他社製品にはデータの保存やPCによる専用ソフトウェアの利用ができるものがあります。
■テレメトリー・システムの使用目的
テレメトリー・システムをうまく利用するには、ユーザー側が具体的な目的を持つことが必要です。
それが日常的な安全面を確認する程度で満足なのか、具体的なプロジェクトの内容に役立つものなのか、機器の導入前にそこをはっきりさせておく必要があります。
・日常的な安全確保
XG8の場合を見ると、バッテリーの電圧チェックやリンク切れ、高度確認など、安全面で利用できるスペックから始めているように感じます。

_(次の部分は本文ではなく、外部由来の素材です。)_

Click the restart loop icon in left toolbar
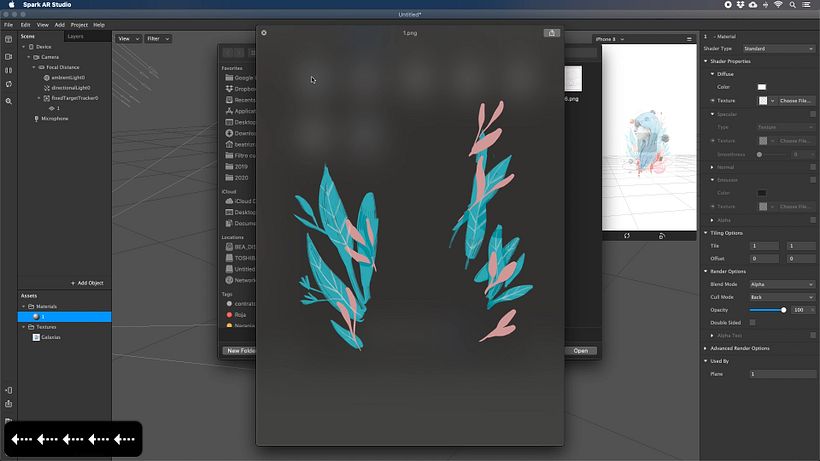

メーカーによってはサウンドが似通ったアラーム音ではなく、ボイスシンセサイザーをつかった音声によるデータ読み上げをしてくれる製品もあるので、実際にフィールドで使ってみる時をシミュレートして機種を決めるといいですね。
・具体的なプロジェクト目的のために
フライングロボットの開発など、具体的な調査や目的のあるプロジェクトを準備している場合は、その内容をあった機能のテレメトリー・システムを発売しているメーカー製品を探す必要があります。身近なところではGPS機能ですが、すでに単独の製品で機能性の高いGPSが発売されており、テレメトリー・システムとの棲み分けが難しいところです。
こんにちわ!
下の記事ですが
iphone型の送信機いいですね
パークフライヤーの私は興味津々です。
投稿情報: ayasolo | 2011/07/20 12:16
iPhlyの記事のことですね!!
はい、私もiPhoneユーザーなので同じ気持ちです。
承認をとったモジュールもでてきたことですし、この送信機、使えますね。